[Start of section]
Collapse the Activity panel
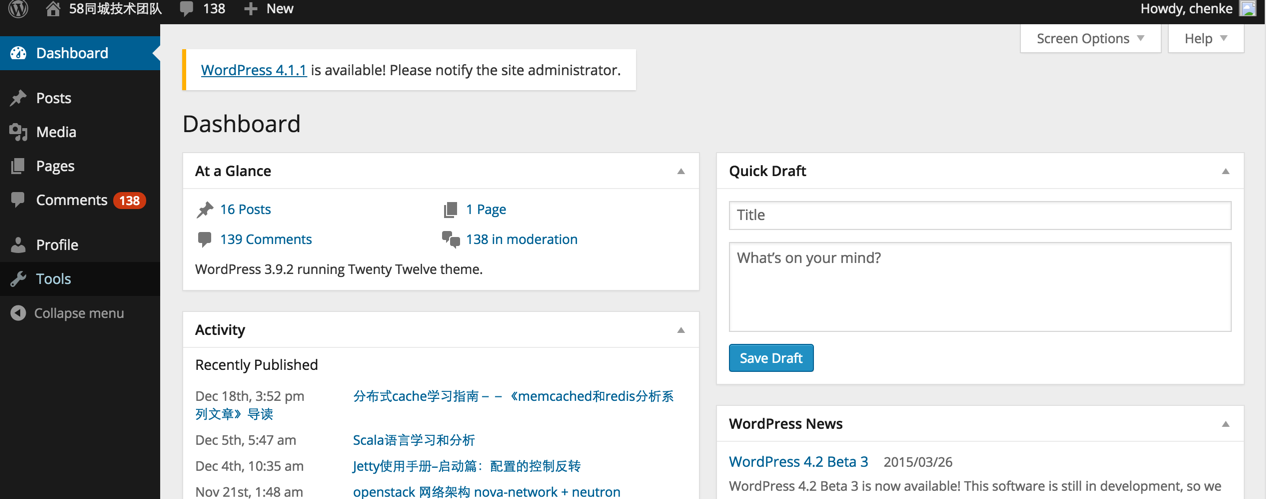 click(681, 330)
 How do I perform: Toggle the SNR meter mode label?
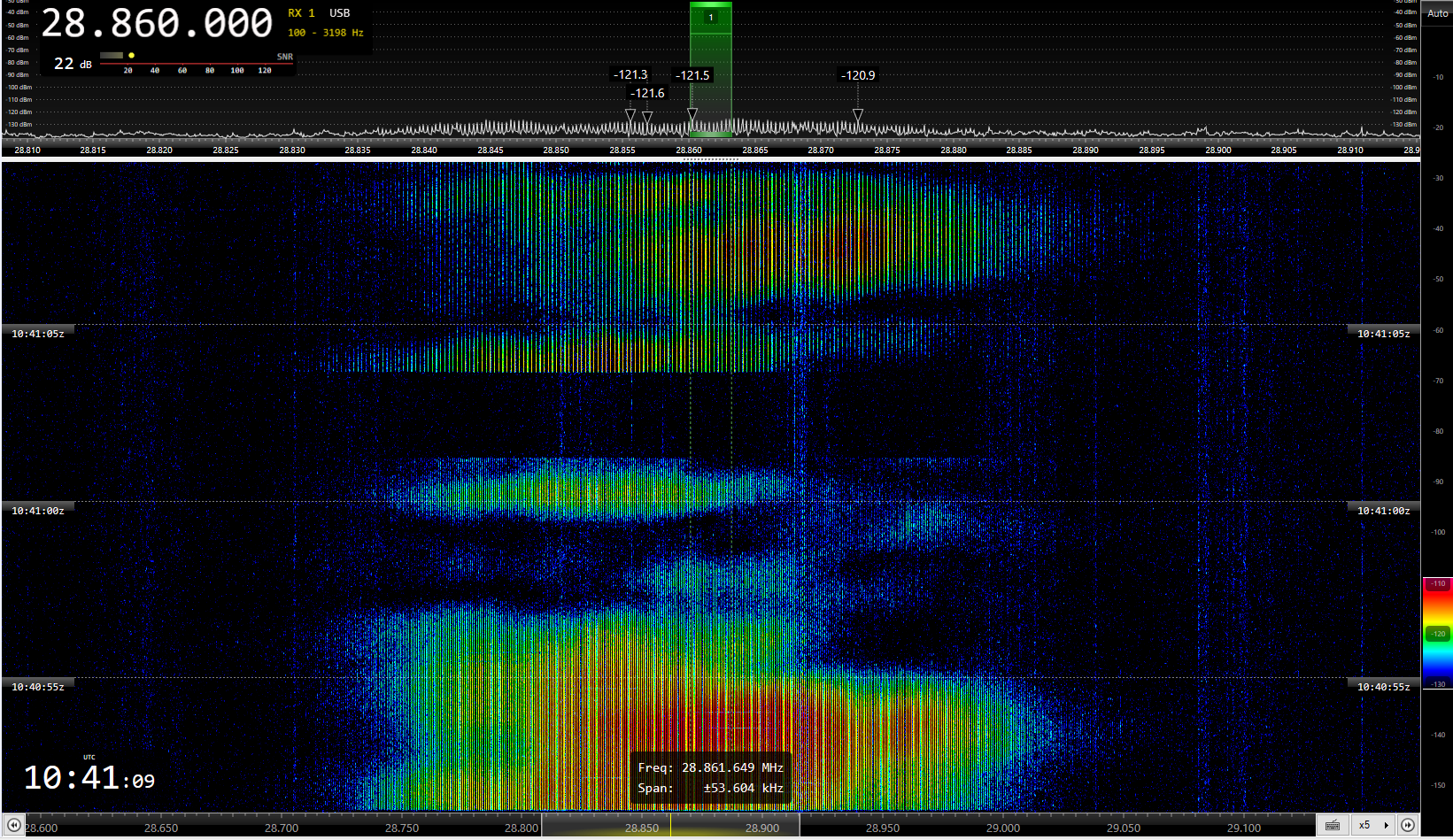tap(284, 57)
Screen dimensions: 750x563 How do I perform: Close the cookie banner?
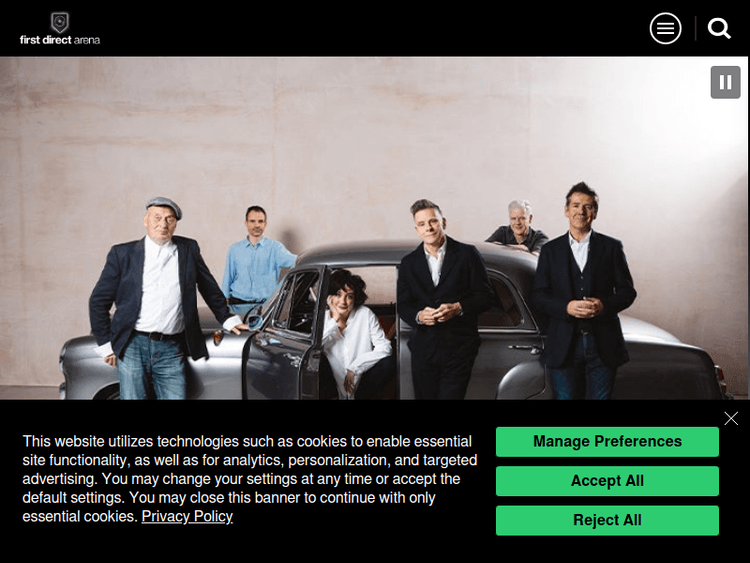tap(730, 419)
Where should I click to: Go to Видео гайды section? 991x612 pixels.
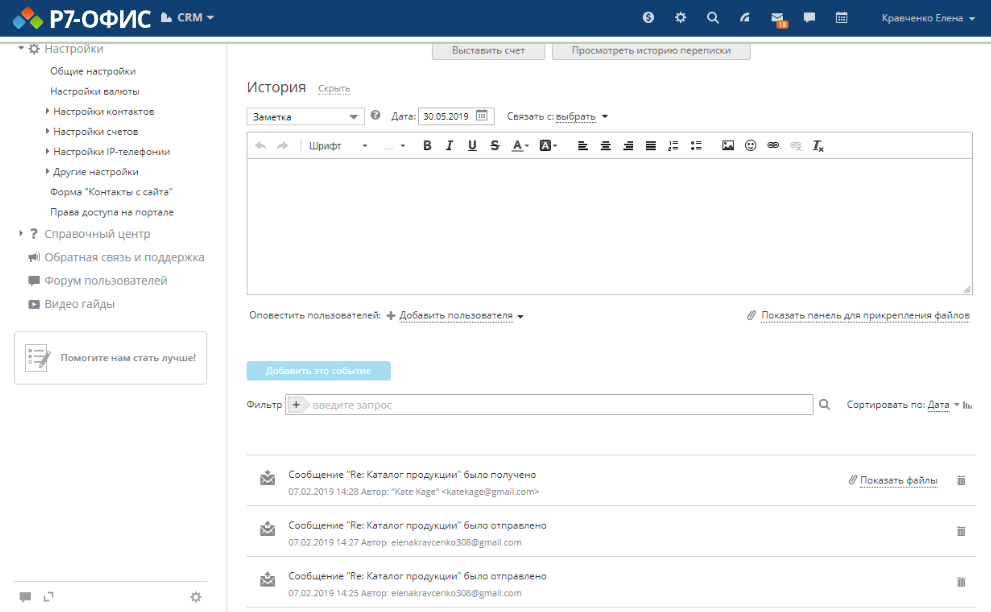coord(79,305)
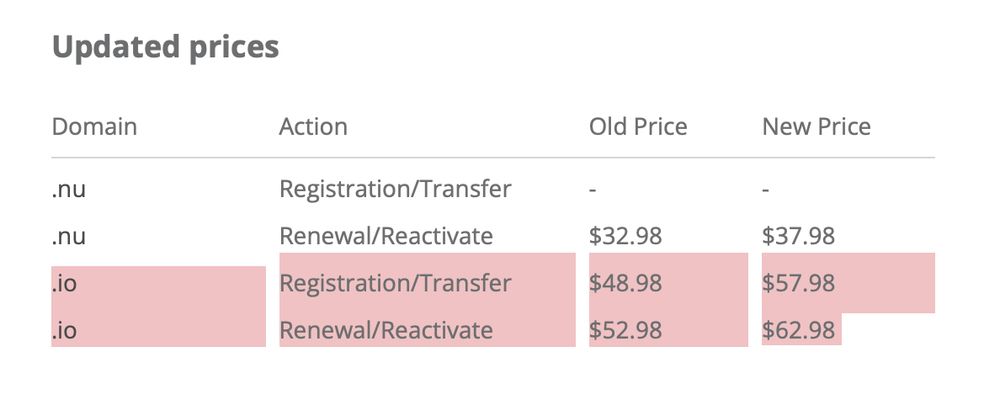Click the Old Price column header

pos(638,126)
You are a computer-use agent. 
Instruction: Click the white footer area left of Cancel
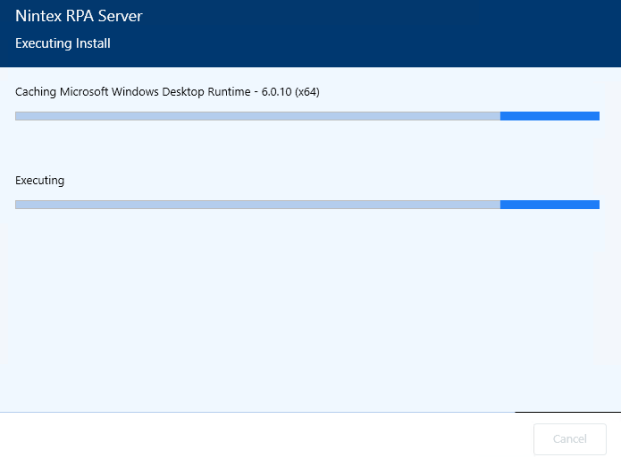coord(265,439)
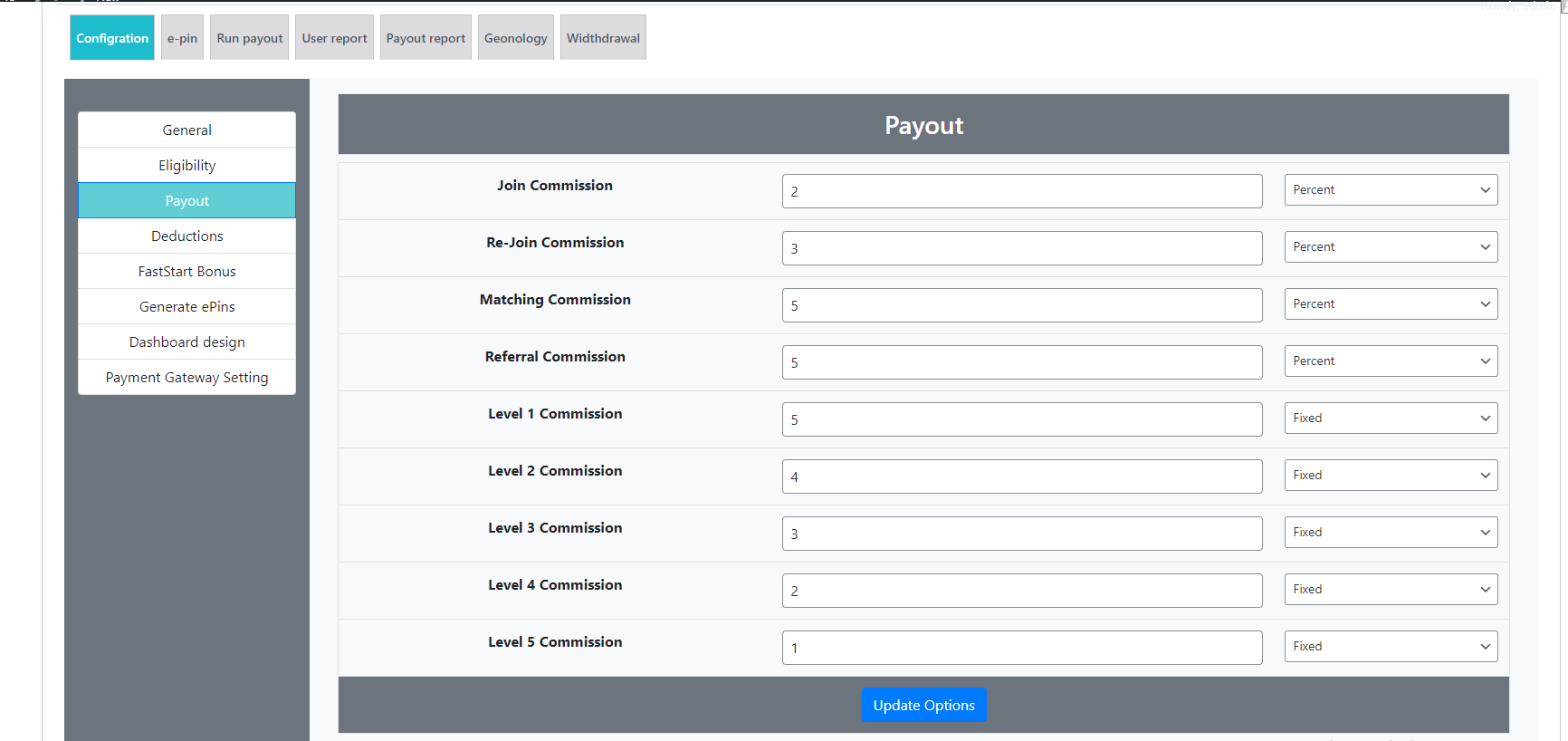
[End of section]
▶ [What is needed] The copy must match the listing above exactly but contain no pictures.

▶ [Result of the task]
Collapse the Activity panel
 click(681, 330)
 How do I perform: Toggle the SNR meter mode label?
tap(284, 57)
Screen dimensions: 750x563 How do I perform: Close the cookie banner?
tap(730, 419)
Where should I click to: Go to Видео гайды section? 991x612 pixels.
coord(79,305)
Click the Old Price column header

pos(638,126)
You are a computer-use agent. 
Instruction: Click the white footer area left of Cancel
coord(265,439)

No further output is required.